Austar, the regional Pay TV operator, had a loss in the first half of the year. Thought I’d just remind you of the fact because it was hidden very nicely in today’s announcement to the ASX in the Consolidated Income Statement. Austar naturally trumpeted its stronger performance before tax and all those inconvenient bits and costs of staying in business:

Earnings before interest, taxation, depreciation and amortisation (EBITDA) for the six months increased by 28 percent to $101 million compared to the previous corresponding period, reflecting a 12 percent increase in revenue to $307 million but only a one percent increase in operating expenses to $70 million. Profit before interest, tax and significant items was $52 million for the six months, a five percent increase on the same period in 2007.

And it’s true that EBITDA or EBIT is an accepted way of looking at how the operational side of the business is travelling, but it is not the most accurate guide to how the company as a whole went in the reporting period, in this case the first six months of 2008.

For example, concentrating solely on EBITDA enables comparisons to be made with other media groups, because tax and financing arrangements are different for each one and on this basis, Austar is making out like a bandit and needs some Pay TV competition. It is in the great pay TV monopoly with Foxtel, it shares resources and assets with its more urban-focussed peer and is part of the great Fox Sports carve-up of Australia.

If Austar had to spend money on its own sports coverage, it would be a very different business because sport is the first and only driver of pay TV subscriptions. Sports — mainly rugby league, AFL, soccer and cricket — dominate the weekly, monthly and yearly most watched programs on Pay TV, whether it be Foxtel or Austar. Its Fox Sports arrangement is its most valuable programming agreement and any threat or loss of that would see Austar virtually out of business, unless it wanted to spend more money arranging its own coverage of AFL and especially rugby league, its most important sport, given its strength in Austar’s market heartland of regional NSW and Queensland.

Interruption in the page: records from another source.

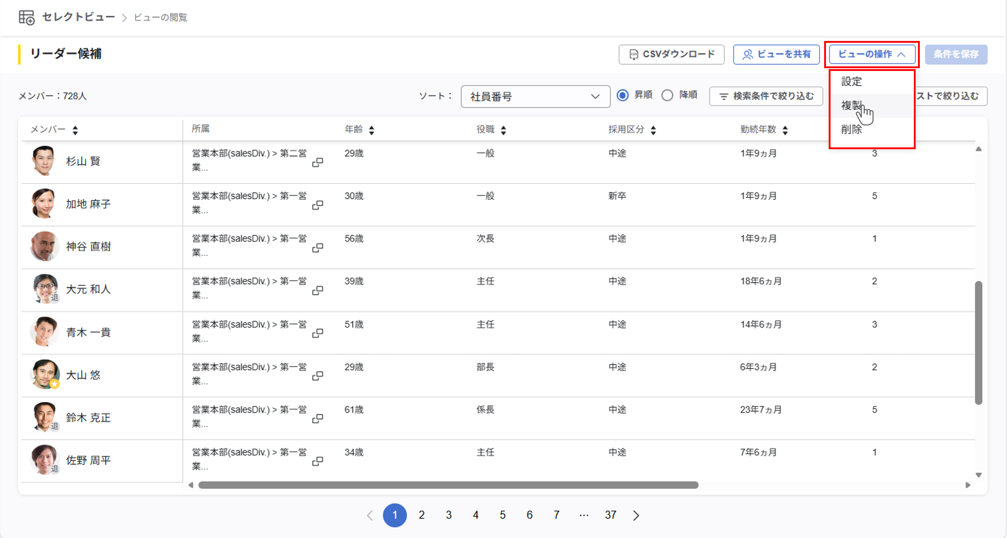The height and width of the screenshot is (538, 1007).
Task: Open 大山 悠's profile thumbnail
Action: click(x=45, y=374)
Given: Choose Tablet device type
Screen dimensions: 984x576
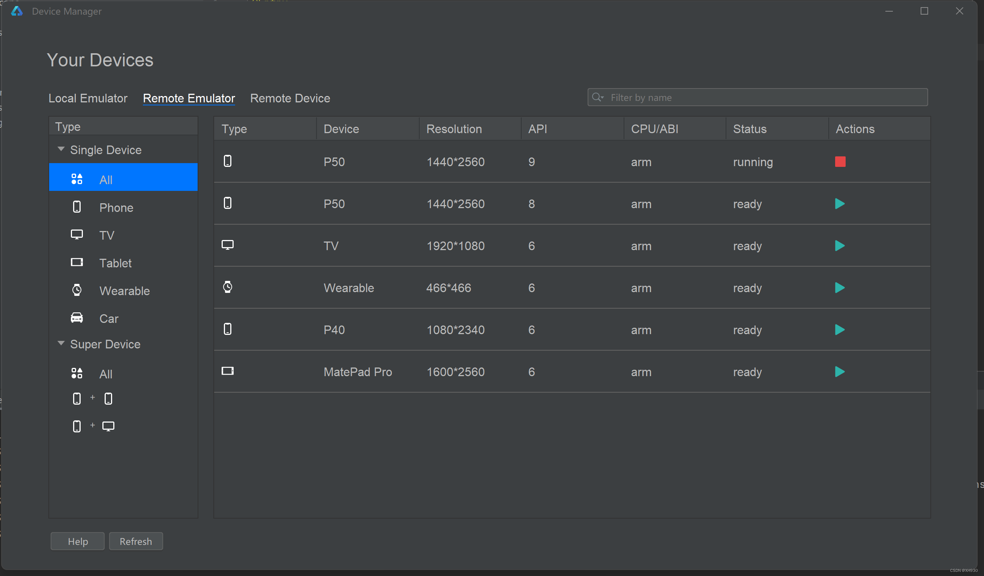Looking at the screenshot, I should coord(115,263).
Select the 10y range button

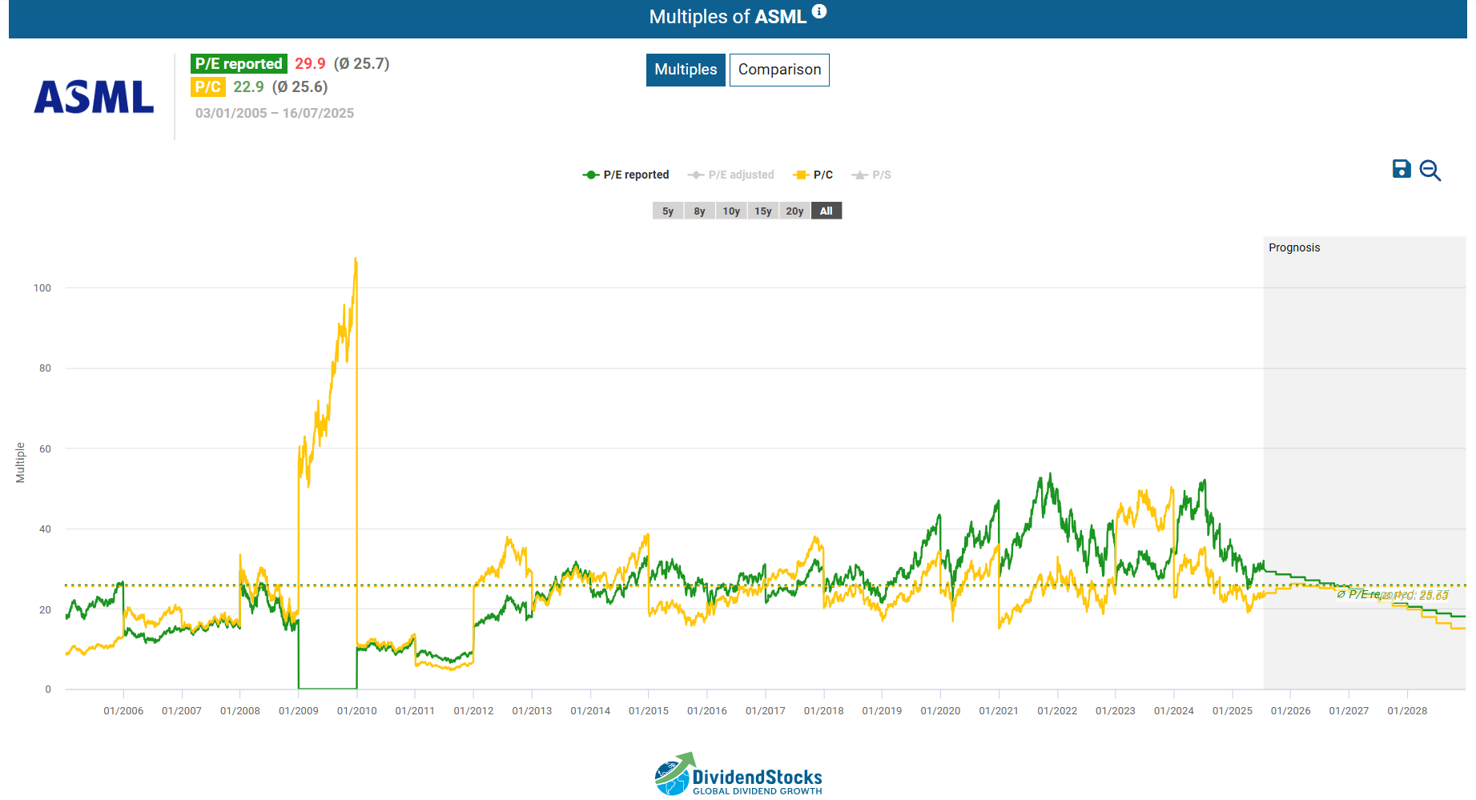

But on a more conventional basis, tax and interest costs are a fact of everyday life for businesses (and everyone), and in the six months to June Austar fared badly. In fact, a sharp rise in tax and financing costs for various reasons saw it plunge from a profit after tax and financing costs of $26.68 million in the first half of 2007, to a loss of $7.60 million in the first half of this year.

Costs rose from $101.29 million to $124.87 million, financing costs more than doubled to $26 million from $12.48 million and tax jumped to $27.97 million from $12.34 million. Those increases left a big hole in the solid rise in Austar’s gross margin from $148.1 million in the front half of 2007 to $170.92 million in the latest half. Austar explained the sharp rises this way:

Expenses have increased by $23,572,000 to $124,871,000 for the current period ($101,299,000 in the previous corresponding period) due to increased share-based payment expense as a result of the long-term incentive plan, an increase in depreciation due to additional capital expenditure as a result of customer growth and the write-off of broadband assets due to the cancelled broadband spectrum sale.

Net financing costs have increased by $13,521,000 to $26,009,000 for the current period ($12,488,000 in the previous corresponding period) due to higher average drawings on the Senior Debt Facility in the current period compared to the prior period, which were used to finance the 2007 Capital Return of $300,000,000. Included in financial income for the current period is a gain of $5,533,000 ($8,696,000 in the previous corresponding period) as a result of a movement in the fair value of $680,000,000 interest rate swaps. Included in borrowing costs is $1,107,000 in amortisation of deferred financing charges ($1,216,000 in the previous corresponding period).

Net profit before tax for the current period was $20,325,000 ($37,028,000 for the previous corresponding period). The decrease in profit is due to increased interest expense on additional borrowings and one-off broadband termination costs.

The Consolidated entity recorded an income tax expense of $27,928,000 in the current period ($12,346,000 in the previous corresponding period). Tax expense has increased largely due to the de-recognition of a $16,793,000 deferred tax asset recognised in December 2007 based on the expected spectrum sale.

Don’t you love that phrase “de-recognition of a $16.7893 million deferred tax asset recognised in December 2007 based on the expected spectrum sale”? In other words, the company grabbed the tax benefit but was forced to reverse the transaction when the spectrum sale didn’t happen. That sounds like a bit of accounting doublespeak, but it does represent a bit of financial engineering that backfired on Austar.

And the other beauty was: “Expenses have increased by $23,572,000 to $124,871,000 for the current period ($101,299,000 in the previous corresponding period) due to increased share-based payment expense as a result of the long-term incentive plan.”

Guess who’s getting the higher payments under the long term incentive plan? Austar’s managers, that’s who. But don’t shout the news. To keep the report to the market looking nice, Austar doesn’t highlight the fact that management is being paid more than what it seems.

You do have to exclude one-off items from profit statements to get a good idea of the underlying performance, but those higher payments under the long term incentive plan are becoming common now at Austar and should really be coming out of the company’s gross margin each quarter. It seems these incentive payments are now a regular cost of day-to-day business at the country’s number two Pay TV business.